-- BEGIN RAW DATA --

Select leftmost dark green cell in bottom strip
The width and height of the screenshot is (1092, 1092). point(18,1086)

-- END RAW DATA --
-- BEGIN RAW DATA --

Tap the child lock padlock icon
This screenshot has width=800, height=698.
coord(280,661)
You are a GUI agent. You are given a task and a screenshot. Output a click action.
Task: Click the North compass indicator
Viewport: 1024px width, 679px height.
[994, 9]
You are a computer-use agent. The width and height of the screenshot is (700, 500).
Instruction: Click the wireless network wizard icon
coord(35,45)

-- END RAW DATA --

Rewrite everything from the line containing "You are a computer-use" down to the line containing "coord(35,45)", swapping "wizard" for "assistant" and leaving all else unchanged.

You are a computer-use agent. The width and height of the screenshot is (700, 500).
Instruction: Click the wireless network assistant icon
coord(35,45)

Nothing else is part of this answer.